▶ [CONSIGNES]:
(a) Répondez à ces questions à partir du texte sur Manifesta 12 :
(i) En quel mois et quelle année la douzième édition de Manifesta a-t-elle investi Palerme ?
(ii) À quel botaniste le thème principal de l'exposition est-il emprunté ?
(iii) Combien de parcours principaux l'exposition compte-t-elle ?
(b) Traduisez en anglais la phrase suivante du texte sur Manifesta 12 : « La cité sicilienne s’y révèle plus envoûtante que jamais. »
(c) Relevez dans le texte sur Manifesta 12 les noms de toutes les sections principales de l'exposition.

▶ [TEXTE DE LA PAGE]:
╔══
Patricia Kaersenshout, The soul of salt, 2016 Photo Wolfgang Traeger

Les Expos de l'été V : Manifesta 12

par L'Art à Genève
19 juillet 2018

À Palerme, Manifesta interroge le « jardin planétaire »

Près d’une cinquantaine de participants, trois parcours principaux, et une ville comme lieu d’exposition. La douzième édition de Manifesta, biennale européenne d’art nomade, a investi Palerme en juin 2018. La cité sicilienne s’y révèle plus envoûtante que jamais. 

Lungiswa Gqunta - Lituation, 2018 © Isabella Paghera (IFM)

« Le Jardin planétaire : cultiver la coexistence », thème principal et intitulé de l’exposition, emprunté au botaniste français Gilles Clément qui, en 1997, a décrit le monde comme un « jardin planétaire » dont le jardinier serait l’humanité, se décline dans trois sections principales : Garden of flows, Out of control room et City on stage. Les lieux d’exposition disséminés dans tous les quartiers correspondent à la volonté d’interroger le monde dans ses dimensions historiques, politiques, sociales.
╚══
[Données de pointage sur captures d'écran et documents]
╔══
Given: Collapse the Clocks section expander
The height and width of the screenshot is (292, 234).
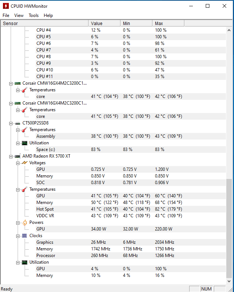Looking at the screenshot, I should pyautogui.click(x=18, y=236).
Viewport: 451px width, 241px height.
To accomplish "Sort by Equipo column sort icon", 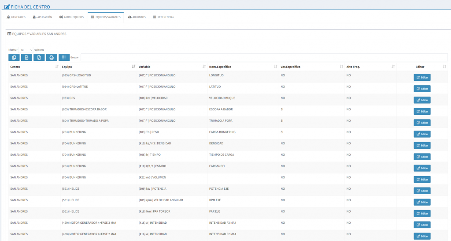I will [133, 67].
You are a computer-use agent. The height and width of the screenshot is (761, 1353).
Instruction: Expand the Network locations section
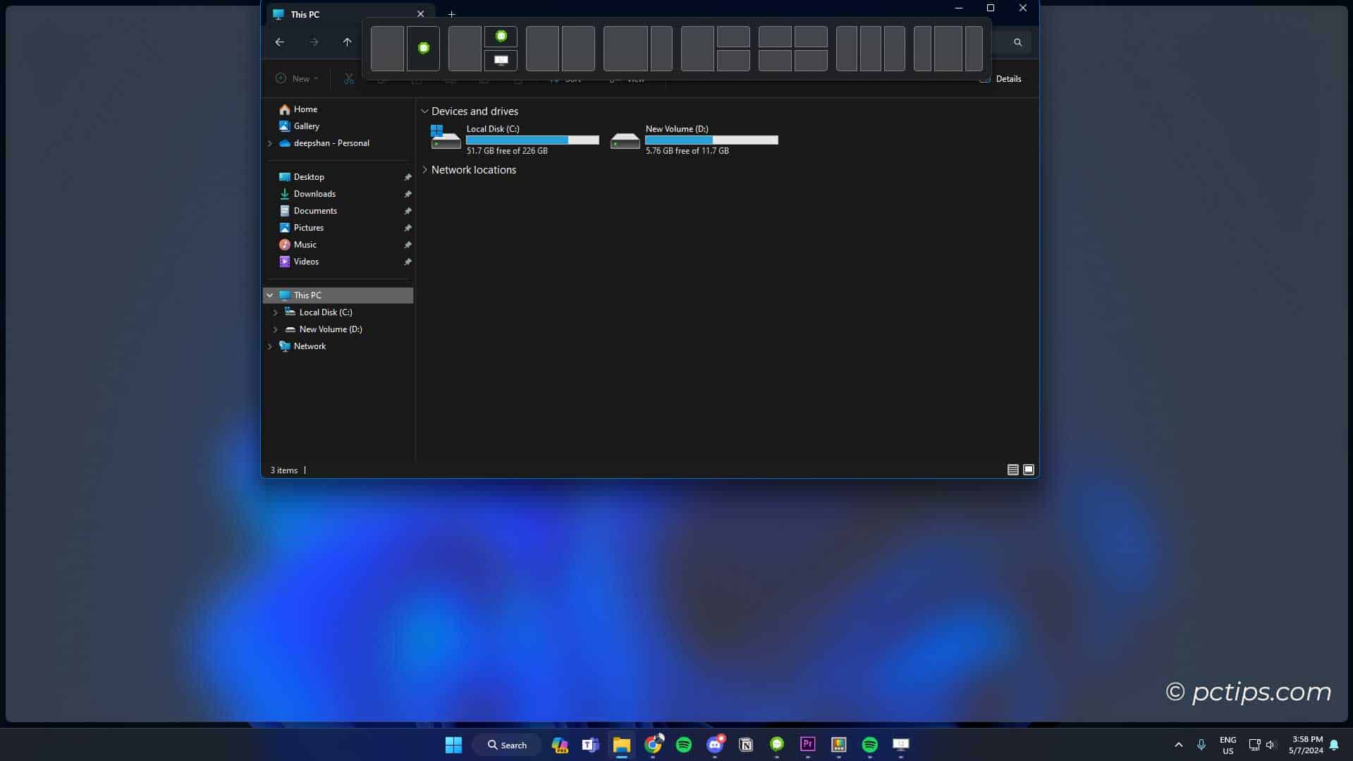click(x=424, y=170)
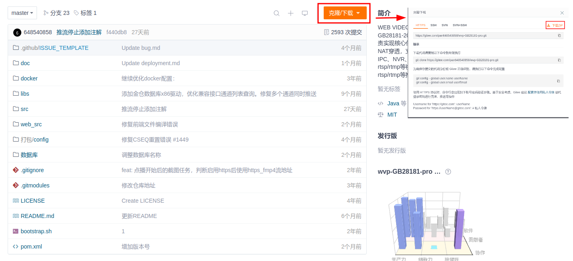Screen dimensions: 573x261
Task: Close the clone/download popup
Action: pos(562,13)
╚══
╔══
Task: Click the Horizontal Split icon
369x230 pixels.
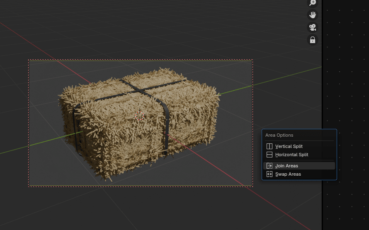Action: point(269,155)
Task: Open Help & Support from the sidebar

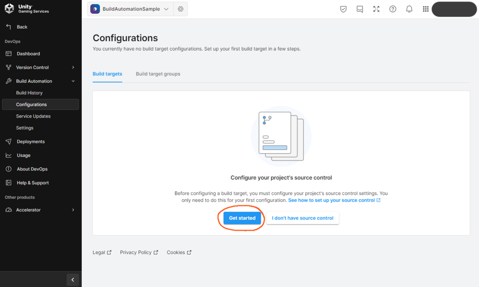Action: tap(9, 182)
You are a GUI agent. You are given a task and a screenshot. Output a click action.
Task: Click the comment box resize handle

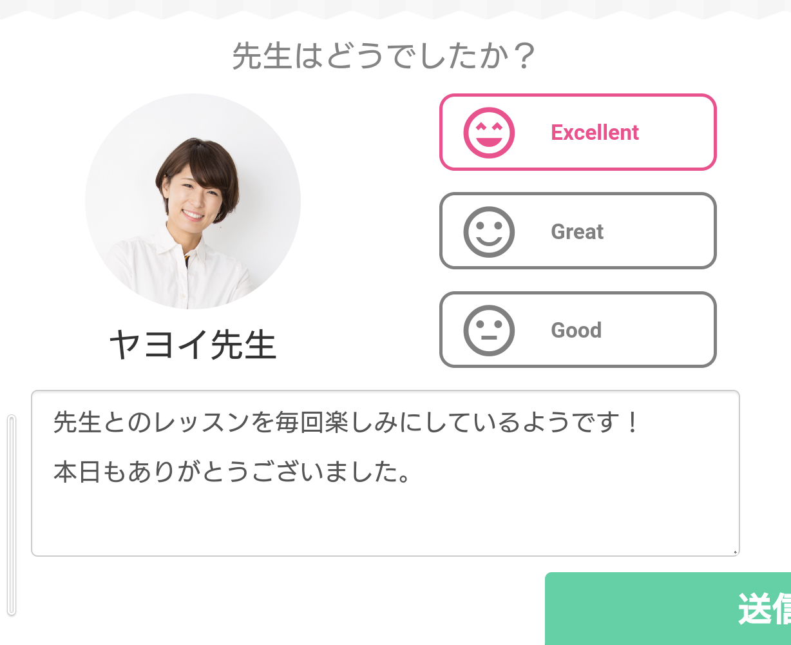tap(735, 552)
╚══
▶ [RÉPONSES RÉDIGÉES]:
(a)
(i) En juin 2018.
(ii) Au botaniste français Gilles Clément.
(iii) Trois.

(b) The Sicilian city reveals itself there as more captivating than ever.

(c) Garden of flows, Out of control room, City on stage